=== Exercise directions ===
Copy word for word the lines from the start of the records through the line that contains "[button] (1470, 179)", both included.

=== Collected data ===
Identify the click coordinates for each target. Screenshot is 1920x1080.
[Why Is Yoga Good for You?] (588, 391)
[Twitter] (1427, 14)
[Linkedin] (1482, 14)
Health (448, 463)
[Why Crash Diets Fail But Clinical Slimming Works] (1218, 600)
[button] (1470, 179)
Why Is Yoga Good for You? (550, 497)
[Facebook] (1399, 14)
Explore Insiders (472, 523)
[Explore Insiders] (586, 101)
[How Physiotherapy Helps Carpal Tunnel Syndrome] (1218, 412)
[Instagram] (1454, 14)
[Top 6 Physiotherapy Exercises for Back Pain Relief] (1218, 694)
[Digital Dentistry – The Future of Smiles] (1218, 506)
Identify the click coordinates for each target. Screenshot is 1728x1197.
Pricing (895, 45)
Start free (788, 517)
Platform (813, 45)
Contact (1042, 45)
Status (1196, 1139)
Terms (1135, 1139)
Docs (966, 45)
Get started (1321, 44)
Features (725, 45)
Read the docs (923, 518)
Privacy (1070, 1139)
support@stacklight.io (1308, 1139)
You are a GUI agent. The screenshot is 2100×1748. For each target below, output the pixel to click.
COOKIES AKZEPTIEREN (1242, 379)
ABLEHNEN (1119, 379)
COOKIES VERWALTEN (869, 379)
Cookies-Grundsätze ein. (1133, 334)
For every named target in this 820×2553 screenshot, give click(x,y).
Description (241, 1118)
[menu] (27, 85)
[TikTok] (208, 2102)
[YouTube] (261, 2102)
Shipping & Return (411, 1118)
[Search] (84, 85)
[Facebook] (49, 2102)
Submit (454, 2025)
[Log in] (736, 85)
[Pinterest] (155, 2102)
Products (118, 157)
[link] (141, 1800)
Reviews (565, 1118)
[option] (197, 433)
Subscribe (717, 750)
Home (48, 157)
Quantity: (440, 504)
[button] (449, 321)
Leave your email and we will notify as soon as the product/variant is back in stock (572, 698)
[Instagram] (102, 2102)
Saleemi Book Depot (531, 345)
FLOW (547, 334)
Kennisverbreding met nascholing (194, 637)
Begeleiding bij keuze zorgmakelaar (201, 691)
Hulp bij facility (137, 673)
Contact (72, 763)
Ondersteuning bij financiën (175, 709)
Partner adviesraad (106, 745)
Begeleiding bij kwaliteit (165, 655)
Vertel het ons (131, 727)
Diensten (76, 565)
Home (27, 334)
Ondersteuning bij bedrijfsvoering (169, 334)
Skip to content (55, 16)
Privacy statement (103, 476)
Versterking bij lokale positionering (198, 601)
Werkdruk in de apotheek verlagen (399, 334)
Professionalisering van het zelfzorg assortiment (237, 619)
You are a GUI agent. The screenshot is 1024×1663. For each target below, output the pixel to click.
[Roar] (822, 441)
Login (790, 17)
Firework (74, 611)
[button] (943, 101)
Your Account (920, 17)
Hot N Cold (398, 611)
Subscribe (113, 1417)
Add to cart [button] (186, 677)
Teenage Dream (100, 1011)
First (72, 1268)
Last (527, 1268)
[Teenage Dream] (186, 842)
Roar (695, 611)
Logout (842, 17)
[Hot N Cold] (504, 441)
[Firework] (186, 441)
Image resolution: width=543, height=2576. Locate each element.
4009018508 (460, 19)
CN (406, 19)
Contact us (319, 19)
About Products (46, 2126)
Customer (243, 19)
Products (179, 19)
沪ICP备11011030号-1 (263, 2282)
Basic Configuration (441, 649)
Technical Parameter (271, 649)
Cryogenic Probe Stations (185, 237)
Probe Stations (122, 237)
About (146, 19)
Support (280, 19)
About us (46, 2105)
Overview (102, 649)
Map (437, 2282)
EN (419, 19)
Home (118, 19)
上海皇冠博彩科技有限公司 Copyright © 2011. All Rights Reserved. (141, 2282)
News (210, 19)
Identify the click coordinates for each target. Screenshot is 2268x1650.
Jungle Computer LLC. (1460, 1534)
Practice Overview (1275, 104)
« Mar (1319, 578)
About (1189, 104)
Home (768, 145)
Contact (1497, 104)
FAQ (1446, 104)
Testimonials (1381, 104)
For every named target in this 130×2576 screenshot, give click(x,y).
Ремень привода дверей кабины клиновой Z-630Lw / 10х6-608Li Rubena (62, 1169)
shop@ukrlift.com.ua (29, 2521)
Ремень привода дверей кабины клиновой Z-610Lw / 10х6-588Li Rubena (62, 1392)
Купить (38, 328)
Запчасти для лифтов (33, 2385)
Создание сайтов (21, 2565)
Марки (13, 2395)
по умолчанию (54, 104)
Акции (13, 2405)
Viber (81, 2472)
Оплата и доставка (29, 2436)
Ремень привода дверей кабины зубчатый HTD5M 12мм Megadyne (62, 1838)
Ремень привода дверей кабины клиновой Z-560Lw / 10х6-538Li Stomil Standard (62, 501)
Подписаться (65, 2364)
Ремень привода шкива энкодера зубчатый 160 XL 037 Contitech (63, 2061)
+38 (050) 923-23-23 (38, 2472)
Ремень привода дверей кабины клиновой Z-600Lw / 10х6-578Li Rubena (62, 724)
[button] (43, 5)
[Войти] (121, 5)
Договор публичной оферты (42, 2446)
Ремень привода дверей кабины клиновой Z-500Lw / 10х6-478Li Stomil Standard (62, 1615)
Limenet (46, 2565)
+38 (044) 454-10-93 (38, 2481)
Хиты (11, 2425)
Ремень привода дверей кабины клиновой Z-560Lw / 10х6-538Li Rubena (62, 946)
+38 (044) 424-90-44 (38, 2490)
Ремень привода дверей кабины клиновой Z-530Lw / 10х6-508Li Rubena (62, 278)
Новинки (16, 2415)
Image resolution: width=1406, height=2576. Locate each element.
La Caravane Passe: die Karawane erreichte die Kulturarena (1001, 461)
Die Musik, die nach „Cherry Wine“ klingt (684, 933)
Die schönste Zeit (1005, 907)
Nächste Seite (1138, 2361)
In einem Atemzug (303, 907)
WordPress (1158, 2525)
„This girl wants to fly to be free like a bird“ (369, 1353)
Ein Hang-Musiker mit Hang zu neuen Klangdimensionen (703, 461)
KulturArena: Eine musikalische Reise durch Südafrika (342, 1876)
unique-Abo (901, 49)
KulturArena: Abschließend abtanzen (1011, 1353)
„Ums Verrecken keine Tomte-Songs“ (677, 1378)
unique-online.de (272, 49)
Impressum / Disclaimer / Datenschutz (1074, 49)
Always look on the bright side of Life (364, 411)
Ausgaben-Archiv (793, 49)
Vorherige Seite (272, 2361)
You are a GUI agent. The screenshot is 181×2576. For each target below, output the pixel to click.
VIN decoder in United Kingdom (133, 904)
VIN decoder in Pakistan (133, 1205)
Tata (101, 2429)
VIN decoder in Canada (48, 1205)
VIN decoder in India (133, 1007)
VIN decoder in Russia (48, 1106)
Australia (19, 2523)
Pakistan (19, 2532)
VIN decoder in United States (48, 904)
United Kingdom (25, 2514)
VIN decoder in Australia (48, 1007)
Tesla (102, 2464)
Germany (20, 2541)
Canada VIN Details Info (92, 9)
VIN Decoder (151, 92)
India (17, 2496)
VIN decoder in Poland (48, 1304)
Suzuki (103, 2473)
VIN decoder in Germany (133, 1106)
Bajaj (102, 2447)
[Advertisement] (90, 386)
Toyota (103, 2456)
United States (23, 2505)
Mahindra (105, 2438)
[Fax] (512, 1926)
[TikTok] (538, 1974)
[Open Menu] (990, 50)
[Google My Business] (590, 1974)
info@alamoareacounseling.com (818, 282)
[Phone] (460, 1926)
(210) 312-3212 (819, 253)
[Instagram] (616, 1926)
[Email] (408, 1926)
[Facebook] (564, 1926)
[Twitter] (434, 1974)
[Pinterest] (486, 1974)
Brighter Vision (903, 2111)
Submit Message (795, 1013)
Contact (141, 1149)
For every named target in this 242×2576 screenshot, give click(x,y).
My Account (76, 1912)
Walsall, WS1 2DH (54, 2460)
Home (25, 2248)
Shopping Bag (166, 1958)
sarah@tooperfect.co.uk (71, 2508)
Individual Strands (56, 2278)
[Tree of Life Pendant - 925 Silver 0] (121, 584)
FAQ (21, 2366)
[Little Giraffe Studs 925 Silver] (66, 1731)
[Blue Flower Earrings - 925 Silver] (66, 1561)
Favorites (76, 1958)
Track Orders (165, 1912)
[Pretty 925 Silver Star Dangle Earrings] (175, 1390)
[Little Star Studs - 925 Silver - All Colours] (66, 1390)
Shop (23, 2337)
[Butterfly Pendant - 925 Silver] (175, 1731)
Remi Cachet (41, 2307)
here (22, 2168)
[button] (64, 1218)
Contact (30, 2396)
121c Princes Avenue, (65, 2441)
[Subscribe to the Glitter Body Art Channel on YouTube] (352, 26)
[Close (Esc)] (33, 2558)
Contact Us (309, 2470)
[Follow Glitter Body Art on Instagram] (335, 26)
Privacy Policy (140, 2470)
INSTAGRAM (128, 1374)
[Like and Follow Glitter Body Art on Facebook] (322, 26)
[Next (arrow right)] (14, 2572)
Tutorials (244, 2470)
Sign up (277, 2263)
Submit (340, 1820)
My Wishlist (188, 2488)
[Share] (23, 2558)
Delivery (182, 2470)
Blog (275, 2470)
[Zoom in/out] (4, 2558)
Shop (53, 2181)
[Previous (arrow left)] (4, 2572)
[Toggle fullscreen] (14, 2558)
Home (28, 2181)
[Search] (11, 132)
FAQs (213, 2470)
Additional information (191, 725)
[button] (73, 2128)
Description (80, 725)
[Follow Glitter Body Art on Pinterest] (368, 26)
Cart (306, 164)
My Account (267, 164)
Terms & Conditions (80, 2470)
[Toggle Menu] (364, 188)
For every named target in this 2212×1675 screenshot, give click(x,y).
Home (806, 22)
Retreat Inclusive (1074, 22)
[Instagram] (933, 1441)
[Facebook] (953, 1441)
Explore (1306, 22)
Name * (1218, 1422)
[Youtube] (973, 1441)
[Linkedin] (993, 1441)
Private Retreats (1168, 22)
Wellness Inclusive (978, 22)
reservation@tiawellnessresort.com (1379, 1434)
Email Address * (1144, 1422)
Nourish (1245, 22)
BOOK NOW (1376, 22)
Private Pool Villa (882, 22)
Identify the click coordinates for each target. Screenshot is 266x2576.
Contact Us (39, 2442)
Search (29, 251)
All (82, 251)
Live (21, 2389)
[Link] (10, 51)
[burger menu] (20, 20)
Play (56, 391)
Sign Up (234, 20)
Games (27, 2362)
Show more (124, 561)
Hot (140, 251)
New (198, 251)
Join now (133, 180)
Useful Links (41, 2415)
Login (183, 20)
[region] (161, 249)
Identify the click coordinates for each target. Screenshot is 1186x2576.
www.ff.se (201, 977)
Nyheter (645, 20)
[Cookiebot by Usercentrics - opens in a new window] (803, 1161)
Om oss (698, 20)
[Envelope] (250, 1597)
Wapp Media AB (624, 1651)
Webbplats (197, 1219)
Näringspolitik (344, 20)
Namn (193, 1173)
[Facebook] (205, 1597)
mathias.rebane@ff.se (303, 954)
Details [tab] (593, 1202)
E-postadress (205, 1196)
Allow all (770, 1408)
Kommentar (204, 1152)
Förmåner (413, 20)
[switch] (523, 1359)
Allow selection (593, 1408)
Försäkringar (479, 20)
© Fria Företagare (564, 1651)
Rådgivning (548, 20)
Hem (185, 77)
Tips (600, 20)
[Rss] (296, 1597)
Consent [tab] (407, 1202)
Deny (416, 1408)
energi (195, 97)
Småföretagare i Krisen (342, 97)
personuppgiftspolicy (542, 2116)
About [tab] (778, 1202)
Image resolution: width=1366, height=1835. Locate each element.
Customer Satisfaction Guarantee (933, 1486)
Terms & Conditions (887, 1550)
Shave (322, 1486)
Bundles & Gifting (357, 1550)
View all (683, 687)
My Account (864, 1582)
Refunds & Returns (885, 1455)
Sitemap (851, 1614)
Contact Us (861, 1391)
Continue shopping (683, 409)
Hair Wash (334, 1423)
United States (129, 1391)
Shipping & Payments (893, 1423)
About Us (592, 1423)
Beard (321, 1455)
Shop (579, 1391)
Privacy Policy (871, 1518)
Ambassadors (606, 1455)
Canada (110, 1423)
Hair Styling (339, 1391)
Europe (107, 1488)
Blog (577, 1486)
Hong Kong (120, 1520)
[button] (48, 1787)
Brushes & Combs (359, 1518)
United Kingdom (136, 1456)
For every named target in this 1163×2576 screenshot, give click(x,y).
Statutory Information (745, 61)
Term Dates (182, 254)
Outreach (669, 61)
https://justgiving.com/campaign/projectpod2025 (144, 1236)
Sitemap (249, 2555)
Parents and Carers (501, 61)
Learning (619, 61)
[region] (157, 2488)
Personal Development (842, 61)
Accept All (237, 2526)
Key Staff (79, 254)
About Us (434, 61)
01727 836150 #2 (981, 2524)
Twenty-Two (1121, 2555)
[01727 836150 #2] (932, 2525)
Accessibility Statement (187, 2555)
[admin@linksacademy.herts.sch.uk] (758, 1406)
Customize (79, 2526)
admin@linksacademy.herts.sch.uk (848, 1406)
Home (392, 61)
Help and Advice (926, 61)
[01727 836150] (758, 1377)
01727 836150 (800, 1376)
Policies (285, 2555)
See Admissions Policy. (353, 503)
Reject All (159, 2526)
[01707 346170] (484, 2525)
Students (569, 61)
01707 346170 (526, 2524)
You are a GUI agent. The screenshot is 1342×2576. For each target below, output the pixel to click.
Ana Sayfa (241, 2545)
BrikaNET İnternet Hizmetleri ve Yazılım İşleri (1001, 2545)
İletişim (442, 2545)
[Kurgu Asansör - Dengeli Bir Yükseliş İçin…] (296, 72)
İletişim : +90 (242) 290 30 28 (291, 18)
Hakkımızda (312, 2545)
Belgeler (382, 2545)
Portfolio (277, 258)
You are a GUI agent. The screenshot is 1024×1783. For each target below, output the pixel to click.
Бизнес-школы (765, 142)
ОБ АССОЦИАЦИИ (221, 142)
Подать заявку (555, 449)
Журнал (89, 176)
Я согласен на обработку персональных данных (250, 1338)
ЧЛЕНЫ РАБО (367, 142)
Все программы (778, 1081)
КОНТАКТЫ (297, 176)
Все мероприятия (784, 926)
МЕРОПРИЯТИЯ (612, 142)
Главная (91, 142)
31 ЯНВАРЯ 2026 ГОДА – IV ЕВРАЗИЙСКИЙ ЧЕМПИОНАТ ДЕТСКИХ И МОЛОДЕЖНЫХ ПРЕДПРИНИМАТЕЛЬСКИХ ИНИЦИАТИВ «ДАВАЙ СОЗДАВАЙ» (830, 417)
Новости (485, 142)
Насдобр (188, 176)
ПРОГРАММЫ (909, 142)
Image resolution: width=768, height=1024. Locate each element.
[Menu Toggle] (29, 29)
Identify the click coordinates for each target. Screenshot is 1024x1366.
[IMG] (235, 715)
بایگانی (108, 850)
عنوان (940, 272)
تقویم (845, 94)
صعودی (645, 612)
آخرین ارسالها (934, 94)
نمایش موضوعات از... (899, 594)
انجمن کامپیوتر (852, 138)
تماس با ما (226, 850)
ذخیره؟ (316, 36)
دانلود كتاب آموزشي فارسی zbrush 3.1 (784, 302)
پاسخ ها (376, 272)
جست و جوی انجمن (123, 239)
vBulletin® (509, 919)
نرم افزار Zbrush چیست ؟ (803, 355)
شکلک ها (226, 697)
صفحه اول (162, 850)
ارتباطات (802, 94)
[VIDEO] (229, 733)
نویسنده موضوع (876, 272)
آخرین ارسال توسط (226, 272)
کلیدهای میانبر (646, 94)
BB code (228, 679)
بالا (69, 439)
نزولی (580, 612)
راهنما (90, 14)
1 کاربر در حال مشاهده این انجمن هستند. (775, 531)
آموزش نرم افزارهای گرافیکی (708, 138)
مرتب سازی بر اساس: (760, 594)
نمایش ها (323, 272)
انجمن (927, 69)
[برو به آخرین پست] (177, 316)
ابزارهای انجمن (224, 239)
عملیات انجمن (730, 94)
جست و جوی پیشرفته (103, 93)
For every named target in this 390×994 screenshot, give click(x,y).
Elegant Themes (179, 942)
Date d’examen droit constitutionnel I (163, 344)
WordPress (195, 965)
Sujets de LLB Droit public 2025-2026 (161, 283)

=== Answer to this task ===
Identify the click coordinates for each target. Screenshot is 1920x1080.
[Why Is Yoga Good for You?] (588, 391)
[Twitter] (1427, 14)
[Linkedin] (1482, 14)
Health (448, 463)
[Why Crash Diets Fail But Clinical Slimming Works] (1218, 600)
[button] (1470, 179)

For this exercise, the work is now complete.